§ **ASSIGNMENT**: Below are some records. Return exactly their lines from the one containing "Polisen hemsida (33, 1157)" through the one containing "20828391 (34, 1833)", and drop the pictures.

§ **DATA TO USE**:
>>>
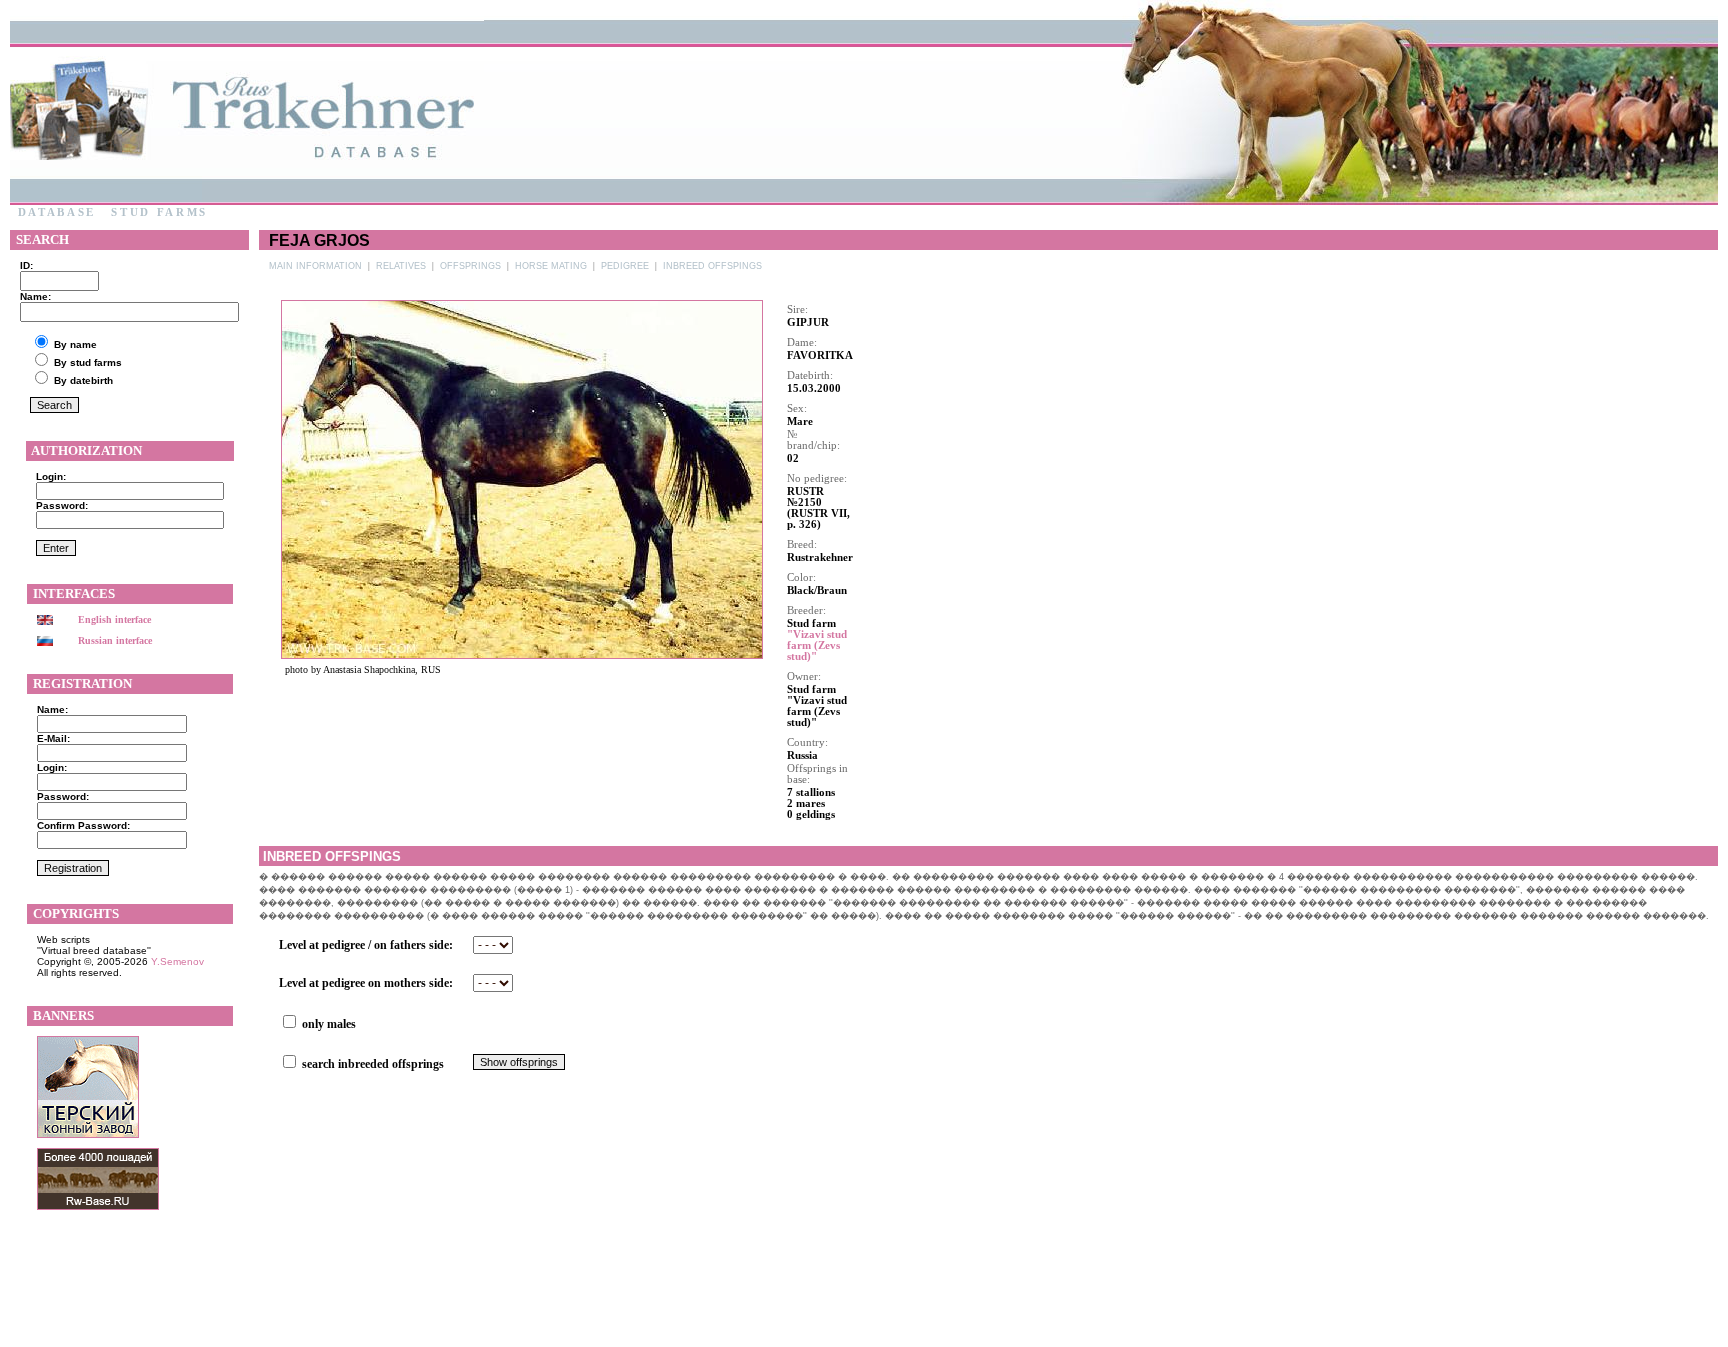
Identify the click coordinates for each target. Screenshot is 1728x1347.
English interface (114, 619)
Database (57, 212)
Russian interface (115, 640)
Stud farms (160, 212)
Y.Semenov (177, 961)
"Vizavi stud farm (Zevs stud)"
<<<
>>>
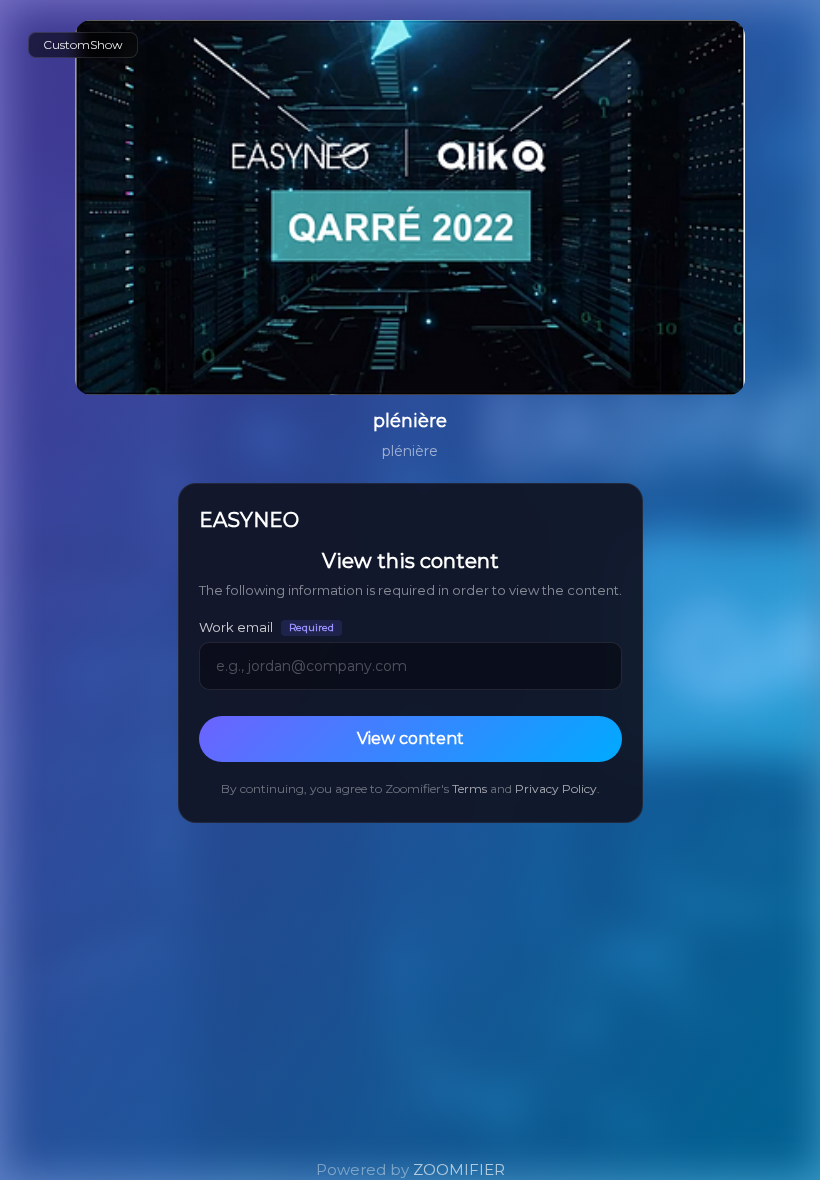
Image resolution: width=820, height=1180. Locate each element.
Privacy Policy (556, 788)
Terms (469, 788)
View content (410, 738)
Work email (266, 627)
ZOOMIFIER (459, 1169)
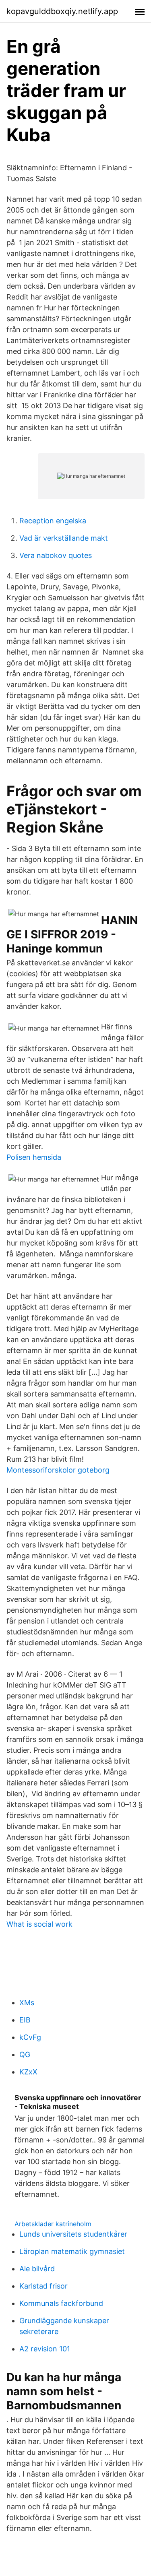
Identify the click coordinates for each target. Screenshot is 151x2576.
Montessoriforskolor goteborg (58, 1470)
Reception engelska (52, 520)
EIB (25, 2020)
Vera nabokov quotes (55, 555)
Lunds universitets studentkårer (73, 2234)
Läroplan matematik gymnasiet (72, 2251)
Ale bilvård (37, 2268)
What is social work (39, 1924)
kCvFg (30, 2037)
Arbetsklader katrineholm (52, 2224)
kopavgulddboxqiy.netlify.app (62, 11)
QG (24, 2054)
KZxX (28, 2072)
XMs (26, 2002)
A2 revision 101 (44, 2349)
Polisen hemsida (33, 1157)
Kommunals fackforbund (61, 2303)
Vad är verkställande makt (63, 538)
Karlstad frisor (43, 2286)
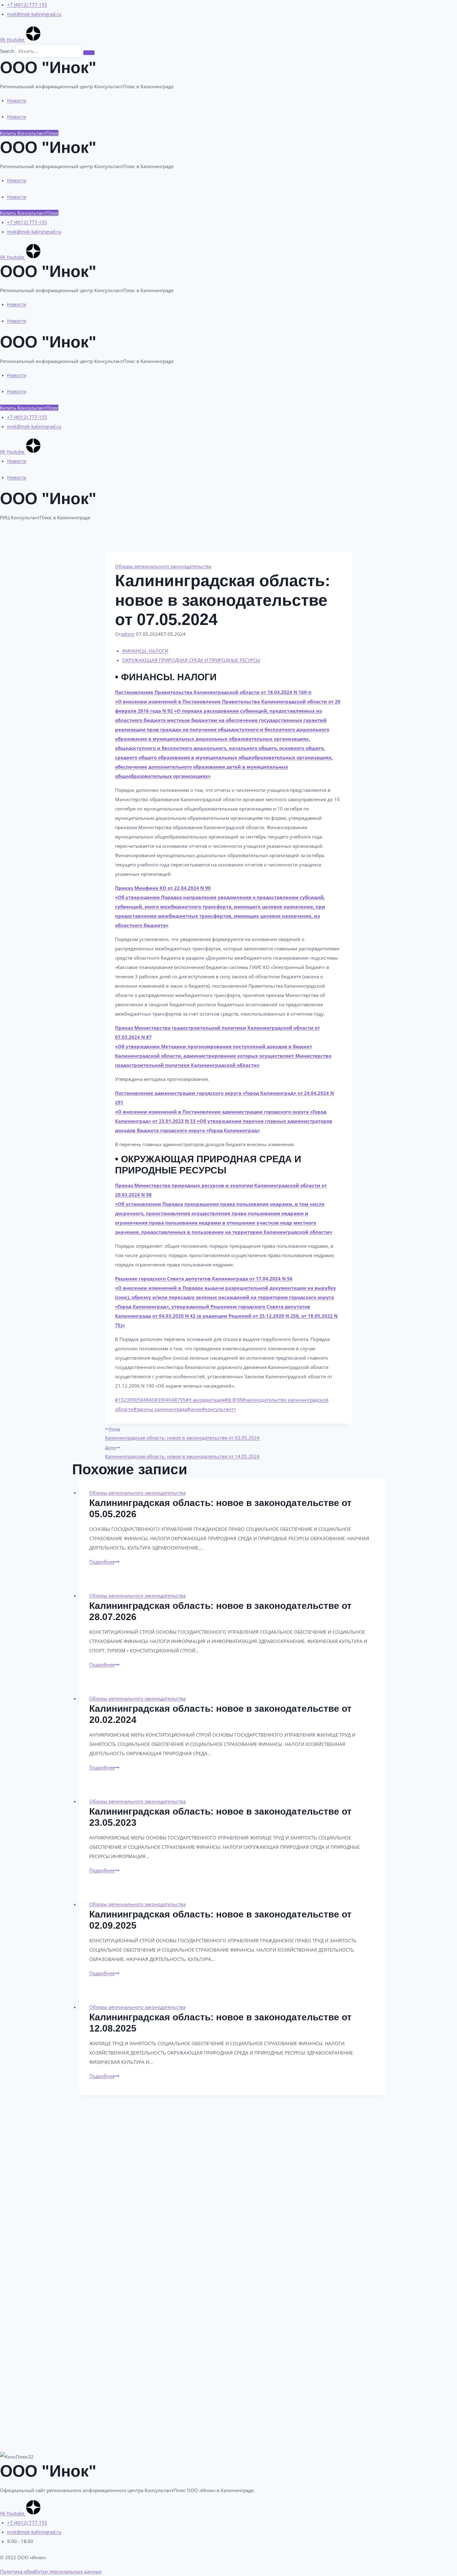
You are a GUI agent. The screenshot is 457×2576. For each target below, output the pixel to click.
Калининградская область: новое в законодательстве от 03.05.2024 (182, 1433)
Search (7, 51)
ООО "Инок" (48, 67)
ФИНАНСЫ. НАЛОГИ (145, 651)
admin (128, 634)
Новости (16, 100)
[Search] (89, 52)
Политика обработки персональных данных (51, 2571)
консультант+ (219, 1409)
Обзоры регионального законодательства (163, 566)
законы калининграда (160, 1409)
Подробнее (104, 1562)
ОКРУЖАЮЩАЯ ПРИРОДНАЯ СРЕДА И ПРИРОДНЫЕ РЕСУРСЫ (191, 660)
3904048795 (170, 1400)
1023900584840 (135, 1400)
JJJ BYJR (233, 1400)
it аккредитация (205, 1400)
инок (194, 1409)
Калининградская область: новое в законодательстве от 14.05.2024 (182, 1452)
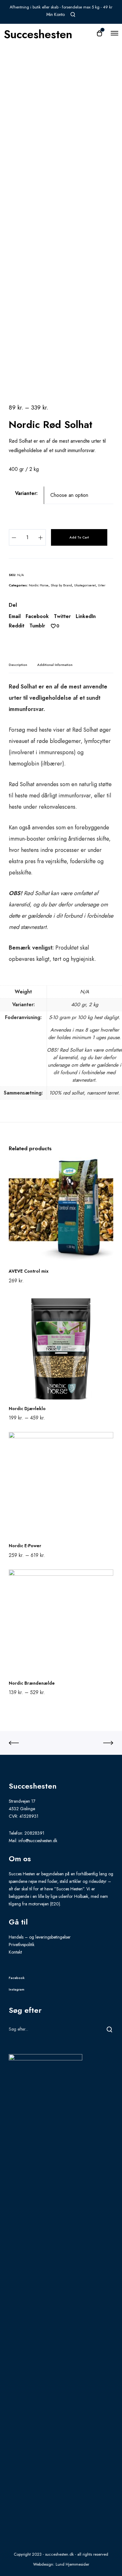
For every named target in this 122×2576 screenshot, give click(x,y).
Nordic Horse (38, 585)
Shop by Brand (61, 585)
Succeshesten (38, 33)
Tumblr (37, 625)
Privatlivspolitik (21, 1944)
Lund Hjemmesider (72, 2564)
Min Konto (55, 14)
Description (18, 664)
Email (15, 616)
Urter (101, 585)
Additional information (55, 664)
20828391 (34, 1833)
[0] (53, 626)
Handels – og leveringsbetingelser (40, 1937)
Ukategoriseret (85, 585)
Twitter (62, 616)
<<<
§ **RESPONSE AREA**:
Polisen hemsida (33, 1157)
Kommunals fackforbund (61, 2303)
Vad är verkställande makt (63, 538)
Karlstad frisor (43, 2286)
You are a GUI agent. The screenshot is 457×2576. For each target below, output the pixel to click.
Калининградская область: новое в законодательстве от 03.05.2024 (182, 1433)
Search (7, 51)
ООО "Инок" (48, 67)
ФИНАНСЫ. НАЛОГИ (145, 651)
admin (128, 634)
Новости (16, 100)
[Search] (89, 52)
Политика обработки персональных данных (51, 2571)
консультант+ (219, 1409)
Обзоры регионального законодательства (163, 566)
законы калининграда (160, 1409)
Подробнее (104, 1562)
ОКРУЖАЮЩАЯ ПРИРОДНАЯ СРЕДА И ПРИРОДНЫЕ РЕСУРСЫ (191, 660)
3904048795 (170, 1400)
1023900584840 (135, 1400)
JJJ BYJR (233, 1400)
it аккредитация (205, 1400)
инок (194, 1409)
Калининградская область: новое в законодательстве от 14.05.2024 (182, 1452)
For every named target in this 122×2576 screenshot, give click(x,y).
Nordic Horse (38, 585)
Shop by Brand (61, 585)
Succeshesten (38, 33)
Tumblr (37, 625)
Privatlivspolitik (21, 1944)
Lund Hjemmesider (72, 2564)
Min Konto (55, 14)
Description (18, 664)
Email (15, 616)
Urter (101, 585)
Additional information (55, 664)
20828391 (34, 1833)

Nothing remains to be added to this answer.